* _Task brief_
Extract from the entries below, exactly as given, only the lines from the line containing "Task: Collapse the Queries pane" to the line containing "Screen dimensions: 2576x663", both lines included.

* _Supplied entries_
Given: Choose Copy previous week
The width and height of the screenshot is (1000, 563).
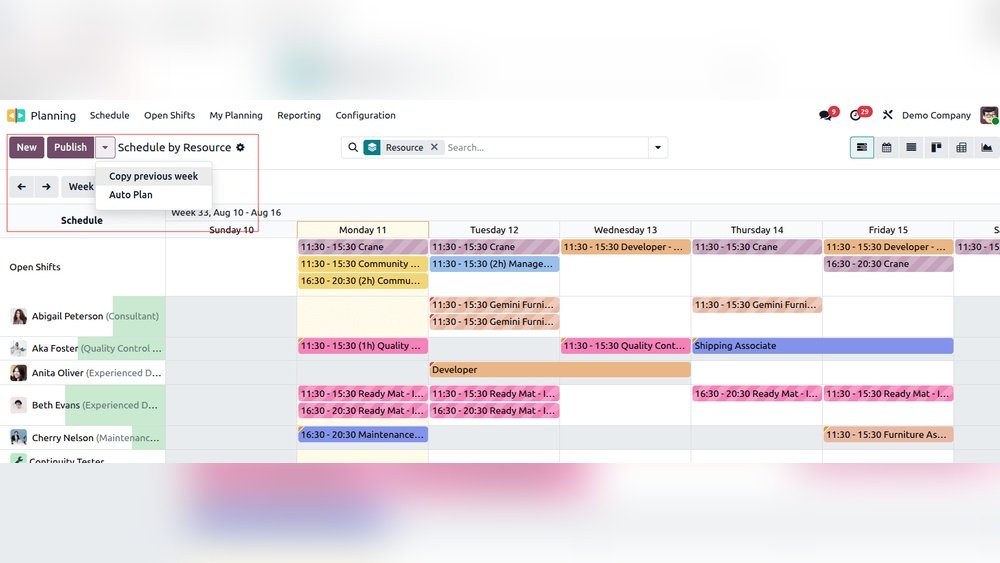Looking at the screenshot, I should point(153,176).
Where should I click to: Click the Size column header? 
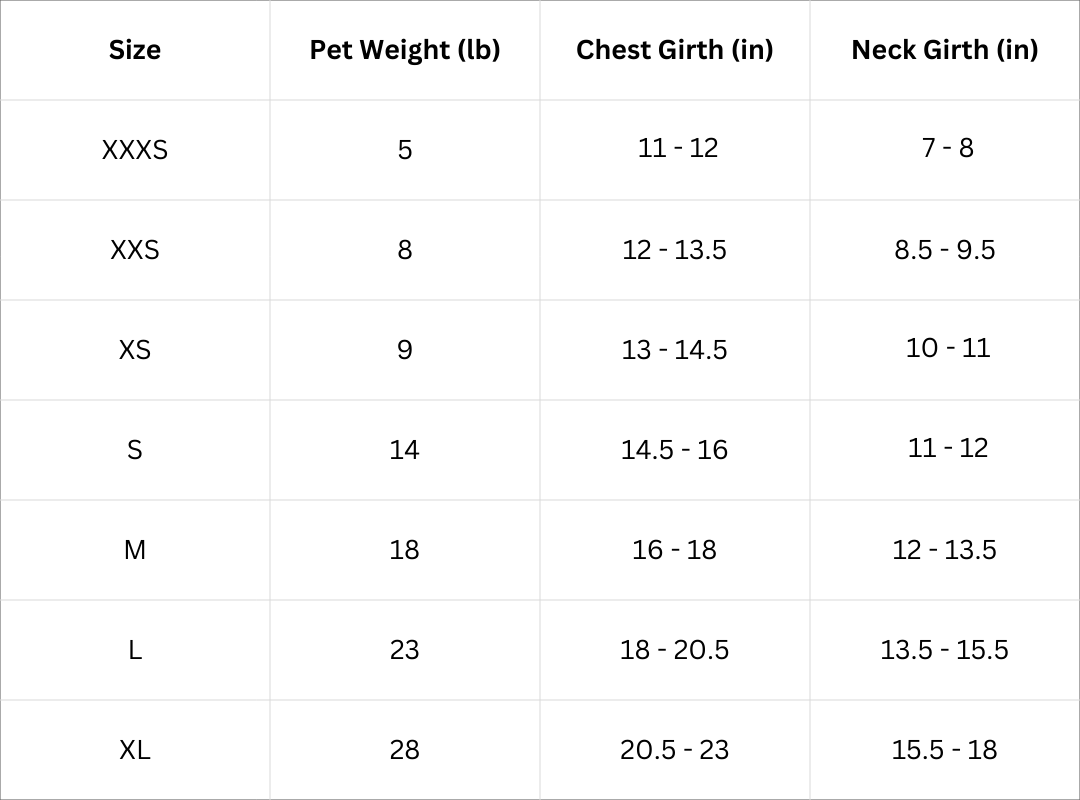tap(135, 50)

...

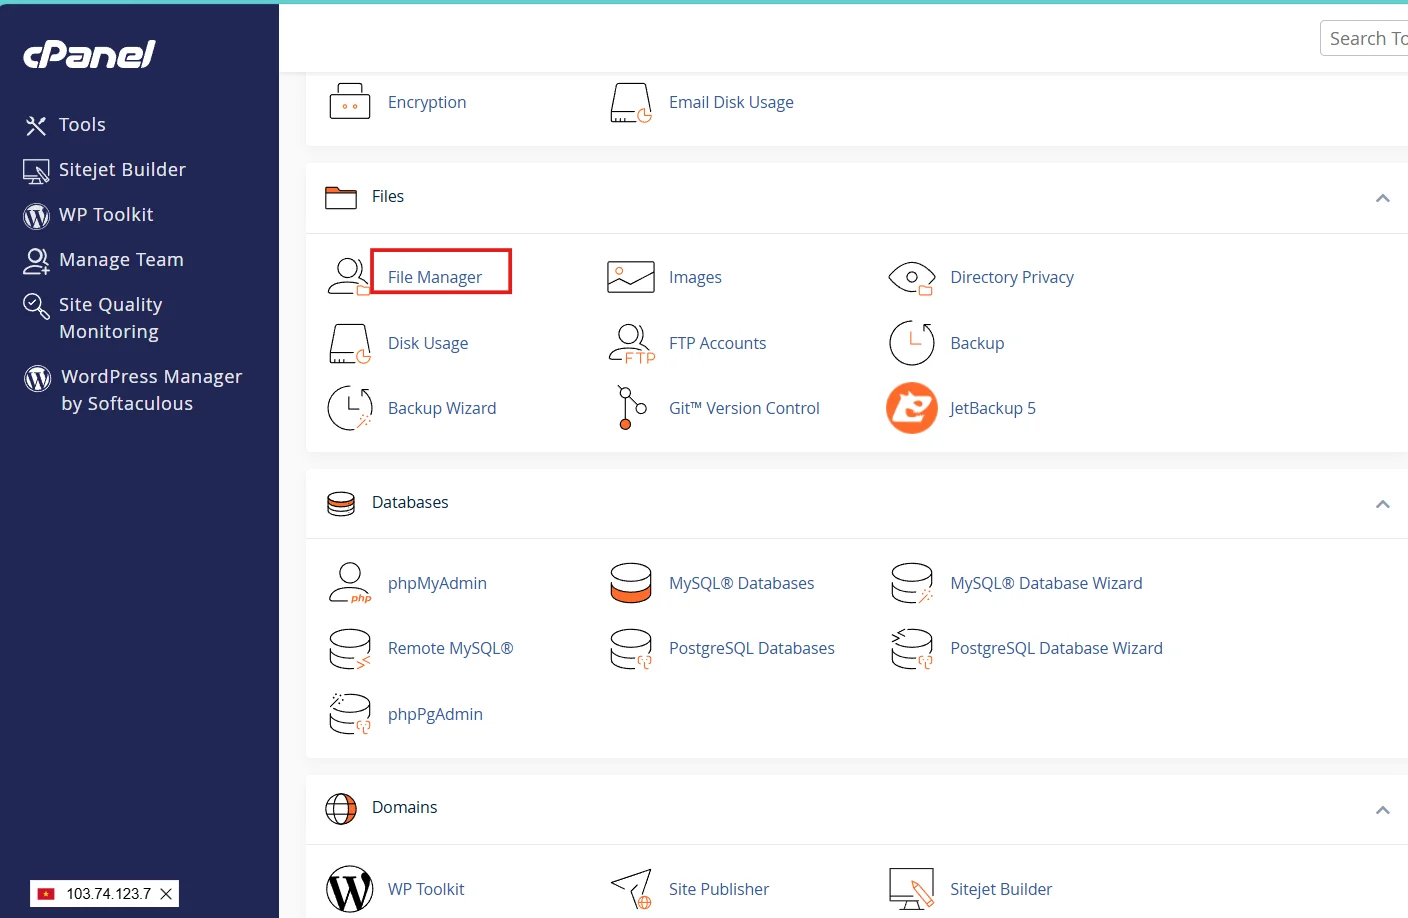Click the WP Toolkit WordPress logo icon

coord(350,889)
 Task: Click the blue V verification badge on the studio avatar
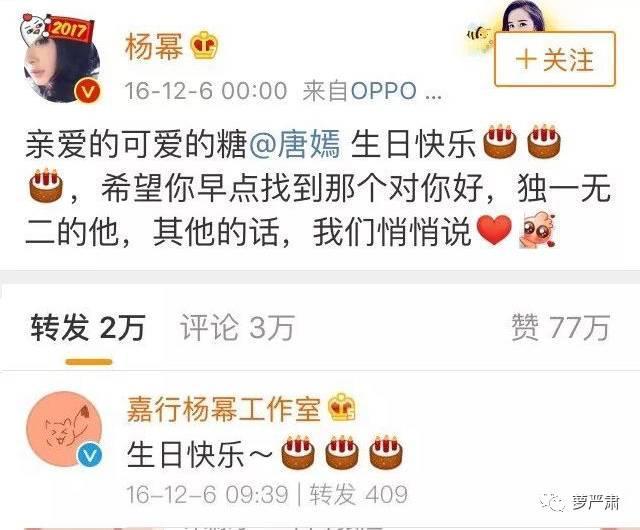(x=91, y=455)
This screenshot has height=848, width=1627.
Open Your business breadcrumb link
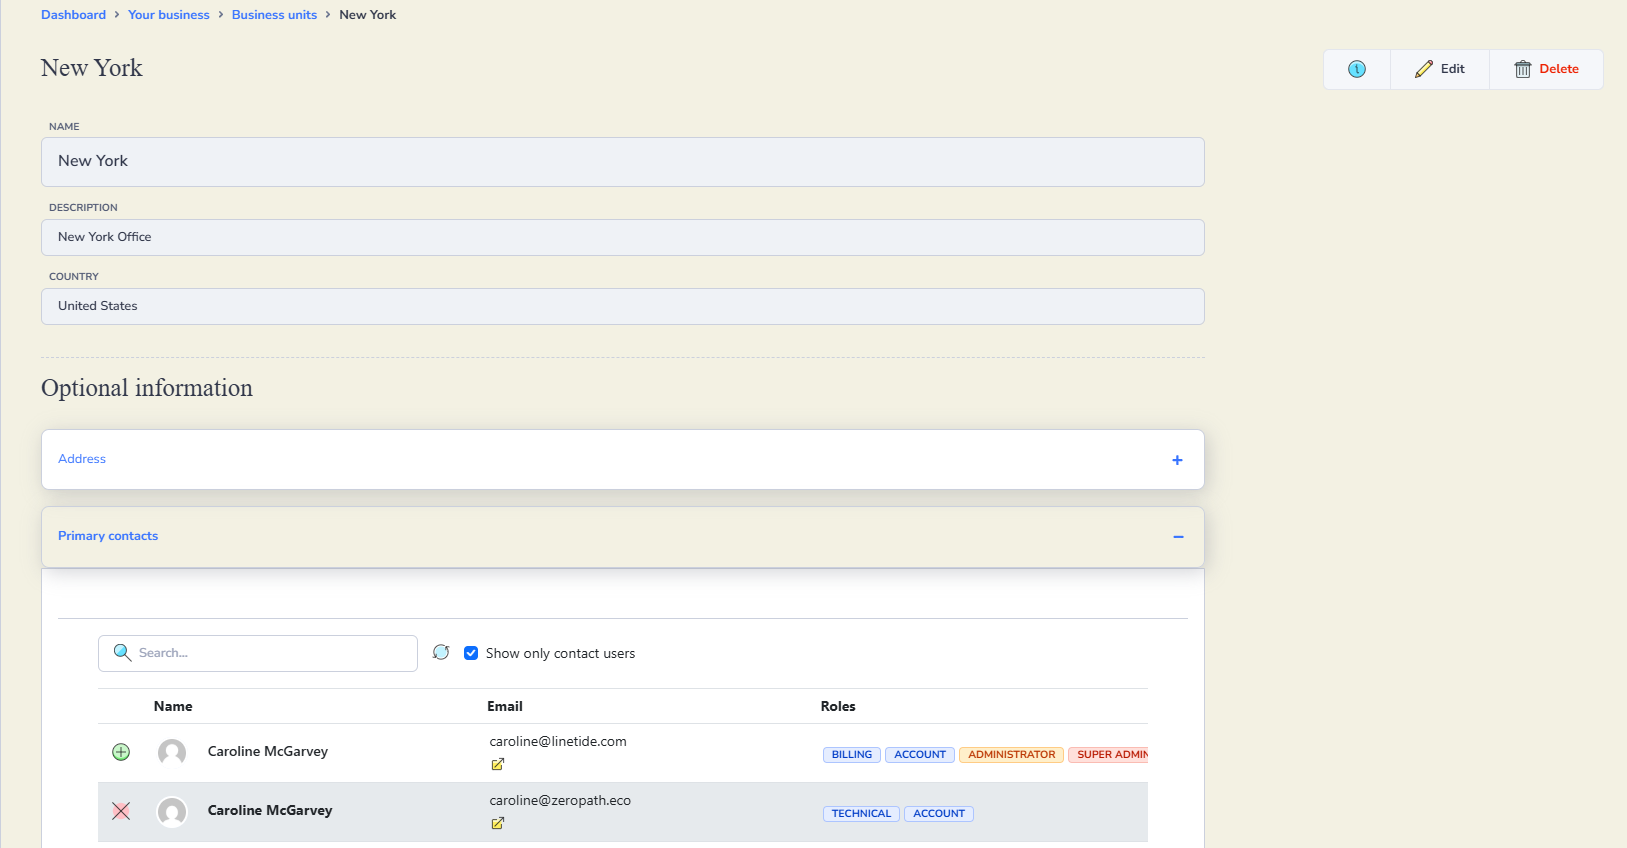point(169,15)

...

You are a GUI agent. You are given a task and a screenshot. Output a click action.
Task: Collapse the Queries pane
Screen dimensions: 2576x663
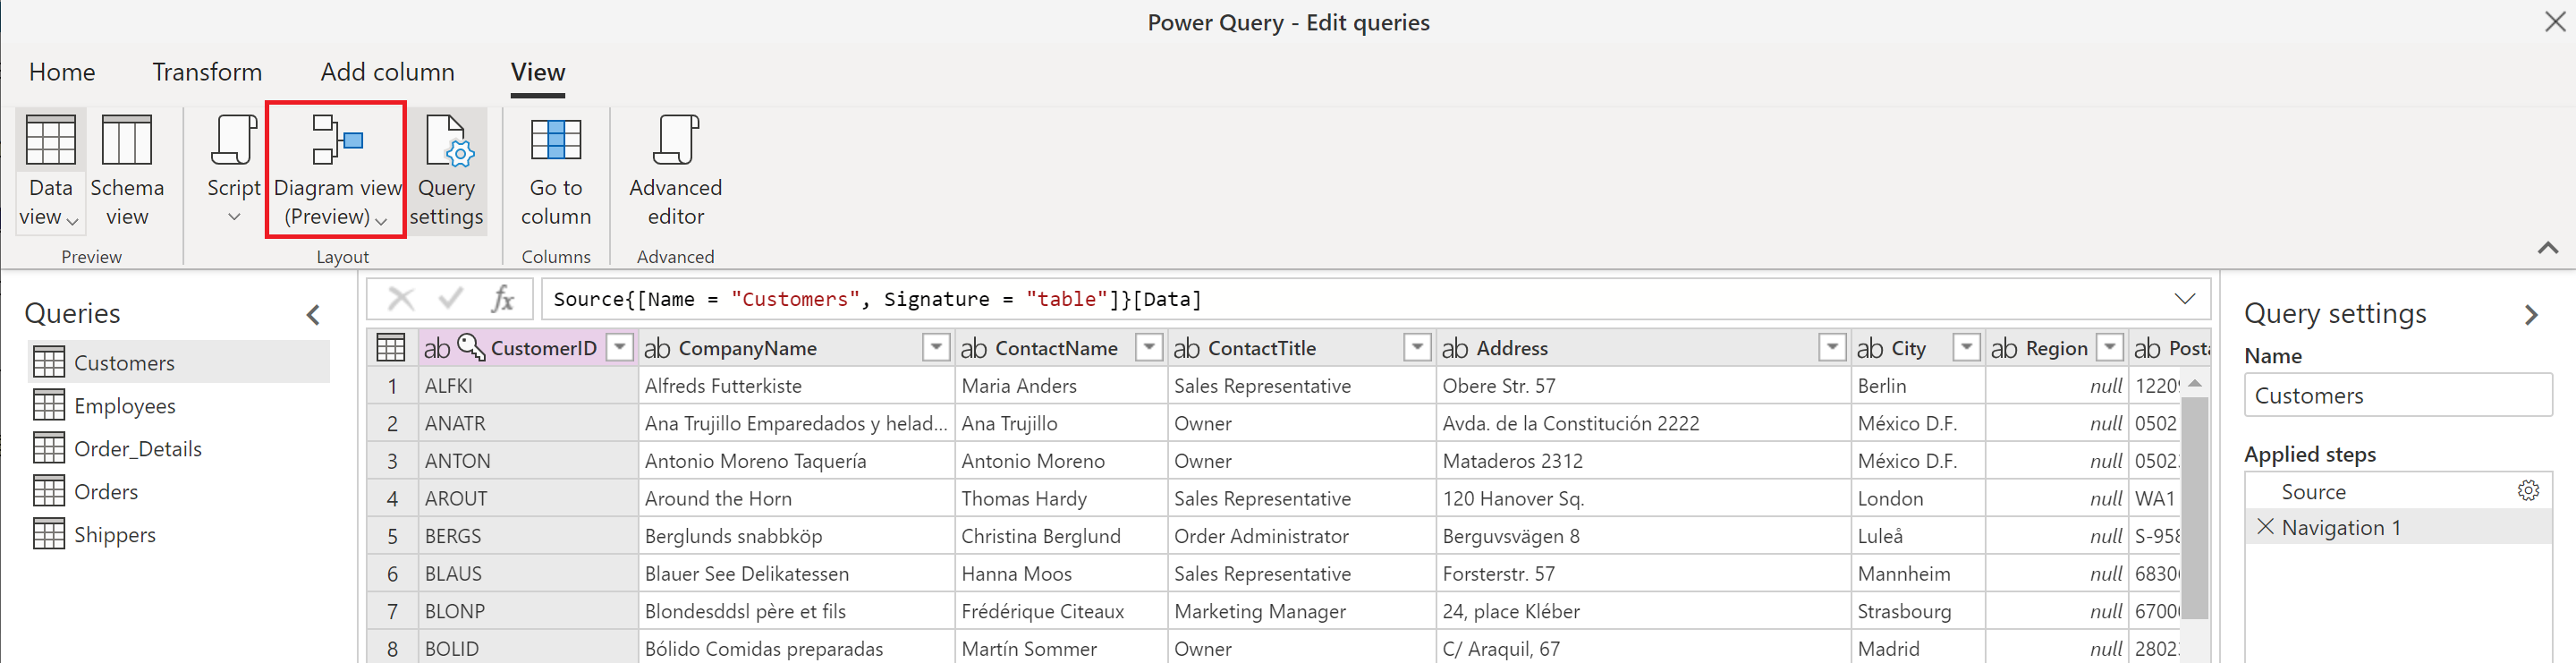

* _Reply_
Task: Collapse the Queries pane
Screen dimensions: 2576x663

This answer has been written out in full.